Lightroom Tutorial: Managing Catalogs On The Road

I’m going to start a series of Adobe Lightroom tips and tutorials because it has become such an integral part of my workflow these days.  The first one I want to tackle is a common scenario for those of us who travel to shoot photos somewhere.  So here’s the scenario; you keep a main Lighroom library that you work off when you are in the office using a desktop computer but you travel with a laptop to shoot an event or a specific project.  While you are away you want to use Lightroom to import your photos from the camera, tag them with metadata and possibly do some further captioning and rating.  When you return to the office from your trip you want to merge the catalog you were using on the road with your existing catalog on the desktop computer and also copy all the photos you shot on that trip into your image archive which is located on some sort of RAID system or server.

Step 1: On the road.

The first thing you need to do is simply create a brand new catalog on your laptop for your trip.  Give it a descriptive name based on what or where you are shooting.

Anything you do in this catalog can be imported back to your central library when you get back home so feel free to caption images, flag them, give them star ratings, create collections or apply changes to the RAW file.  You should apply metadata settings on import just as you would normally ( I will do a post on this in the coming weeks as well).  My preference is to keep one set of images on the laptop hard drive and have Lightroom create a second backup set of images on an external drive during the import.

Step 2: Save metadata to file.

This is a precautionary step really.  If you do everything correctly then there will be no need to do this but it doesn’t hurt.  All of your captions and rating are currently in the Lighroom catalog file you created for your trip.  We are going to combine this with your main catalog and simultaneously move your new images to your image archive.  The metadata from the merged catalog will still relate to the images BUT if you happen to mess something up then you could lose those associations.

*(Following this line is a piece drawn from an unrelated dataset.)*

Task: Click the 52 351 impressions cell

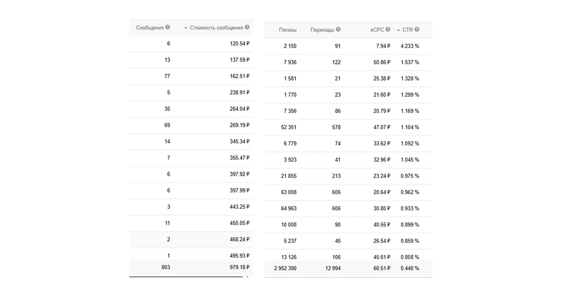Action: pyautogui.click(x=288, y=127)
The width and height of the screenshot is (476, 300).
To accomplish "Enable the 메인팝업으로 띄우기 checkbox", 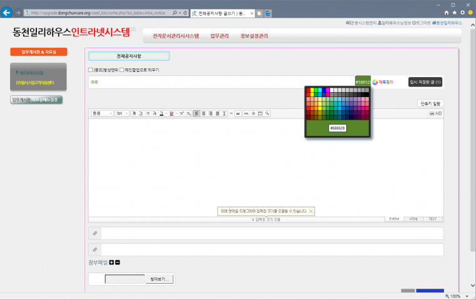I will (x=122, y=70).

At the end of your trip open your catalog on the laptop and select all the images by first selecting All Images in the Catalog panel and then hitting cmd+A or Ctrl+A on a PC.  All your images from the trip will be selected.  Now go to Metadata on the menu bar at the top and click on Save Metadata to file.  This will bake all the metadata settings you have changed right into the image.  If you make a mistake during the combining of your catalogs, at very worst you can simply run an import on the whole image set and it will bring in all the metadata settings by pulling them right from the image file.  Note that this is not the preferential way to do things though because you will loose any adjustments to the RAW file that were made in Lightroom.  A simple precautionary step that takes just a couple of seconds to do.

Step 3: The Import

An important thing to remember here is that the path of the images relative to the laptops catalog must remain the same.  Open you main image library on your desktop computer and go to the File menu and click on Import From Catalog.  You will be presented with a file browser window and you need to select the catalog that you were using on your laptop.  How do you do that you might ask , if you are on your desktop computer now? There’s a few easy ways:

1. Share the folder on your laptop that contains the catalog on your network.  This process will vary from PC to Mac but when it’s shared on your network you can simply browse to the folder in the file browser window.

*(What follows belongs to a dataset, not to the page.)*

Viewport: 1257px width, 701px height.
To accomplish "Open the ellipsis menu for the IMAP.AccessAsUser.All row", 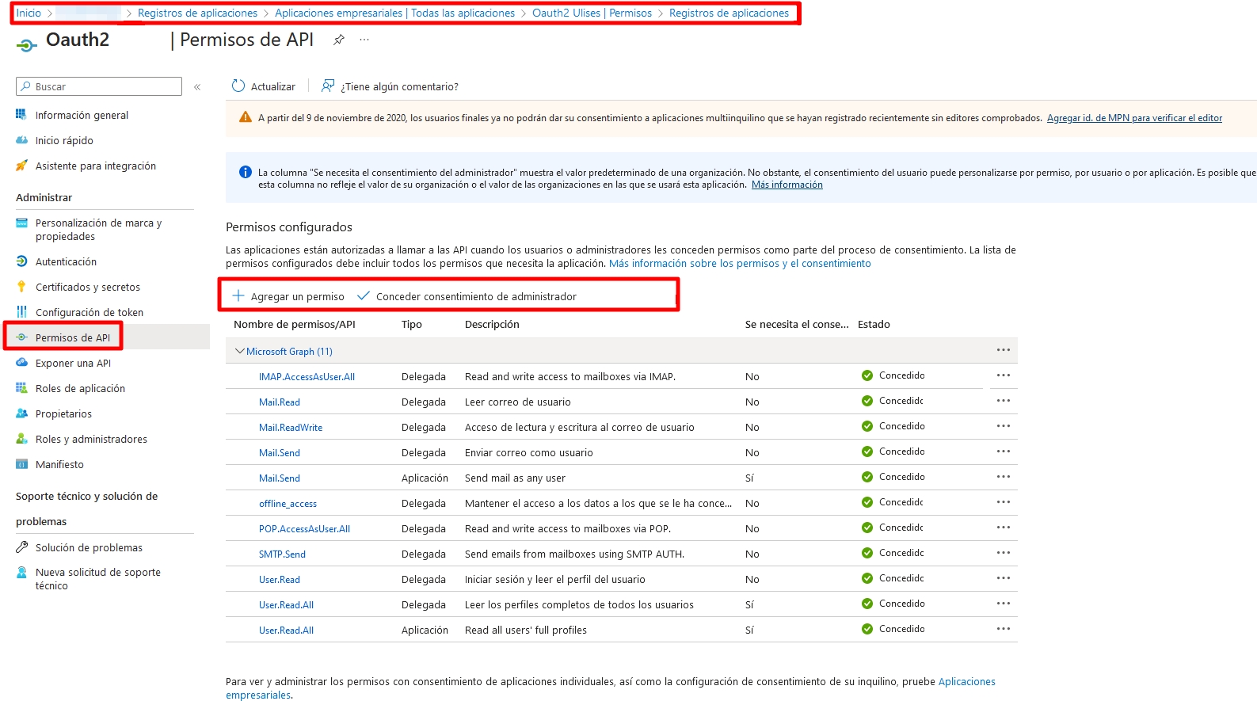I will click(1003, 375).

2.  If you use a Mac as I do, you can plug your laptop into your desktop and boot it up in target disk mode.  Your desktop computer will simply recognize your laptop as an external hard drive and you’ll be able to browse to your catalog there.  To boot in target disk mode, connect your laptop to your desktop using a Firewire or Thunderbolt cable then simply turn the laptop on whilst holding the T key down.  A symbol will appear on the screen to indicate it is in target mode and a new drive will appear in your Finder window.  This is my preferred method.

3. If you use a PC and don’t know how to share folders on your network then the easiest way is to store both your lightroom catalog and your images on an external drive while you are travelling, instead of storing them on the internal drive of your laptop.  That way you can simply plug in the external drive to your desktop hen you get home and the relative position of the image files to the catalog will always remain the same.

4. You could perform a catalog export, including the original negatives, from the catalog on the laptop.  For me, any one of the above three methods is easier though so I’m going to leave exporting to a separate post of it’s own at another time.

Whichever way you choose to do it, select your catalog file when prompted and click Choose.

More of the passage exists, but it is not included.